* OBJECTIVE
Reproduce the data below word for word, leaving out the pictures.

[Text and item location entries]

◆ ◆ ◆ ◆

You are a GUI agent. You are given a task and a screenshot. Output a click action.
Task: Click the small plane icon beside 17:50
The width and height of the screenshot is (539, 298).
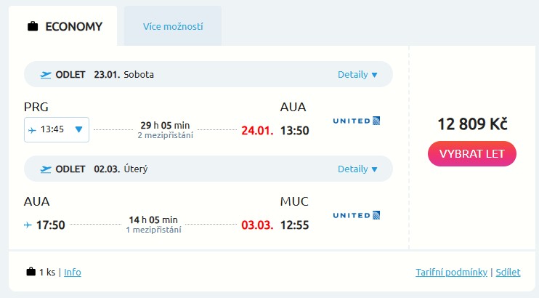28,225
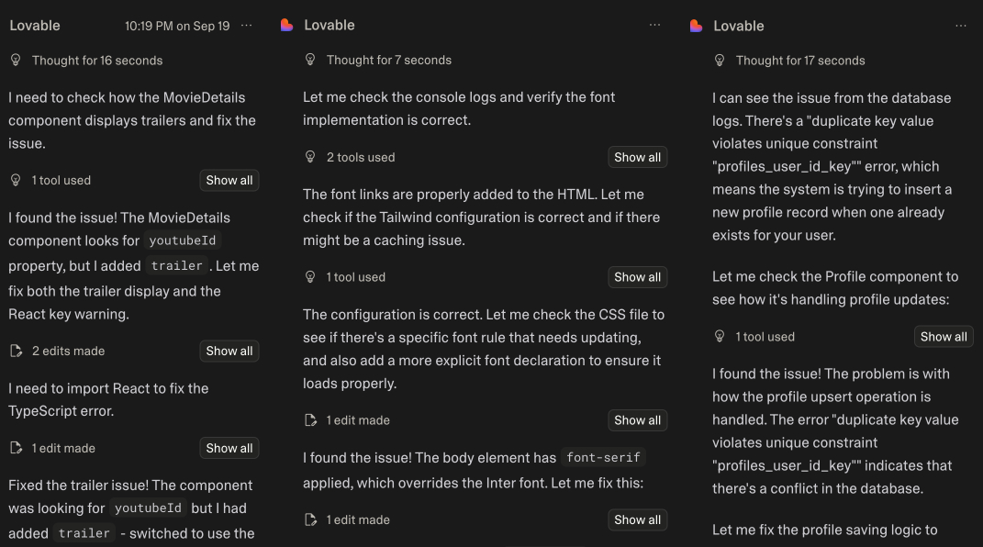Viewport: 983px width, 547px height.
Task: Show all for "2 tools used"
Action: [x=637, y=157]
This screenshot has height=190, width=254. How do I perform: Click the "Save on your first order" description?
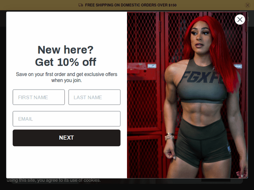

◆ ◆ ◆ ◆

* RESPONSE
You are a GUI agent. You are given a task and a screenshot. Output a click action.
Task: Click the small plane icon beside 17:50
The width and height of the screenshot is (539, 298).
28,225
Viewport: 983px width, 547px height.
Task: Show all for "2 tools used"
Action: [x=637, y=157]
This screenshot has height=190, width=254. How do I perform: Click the "Save on your first order" description?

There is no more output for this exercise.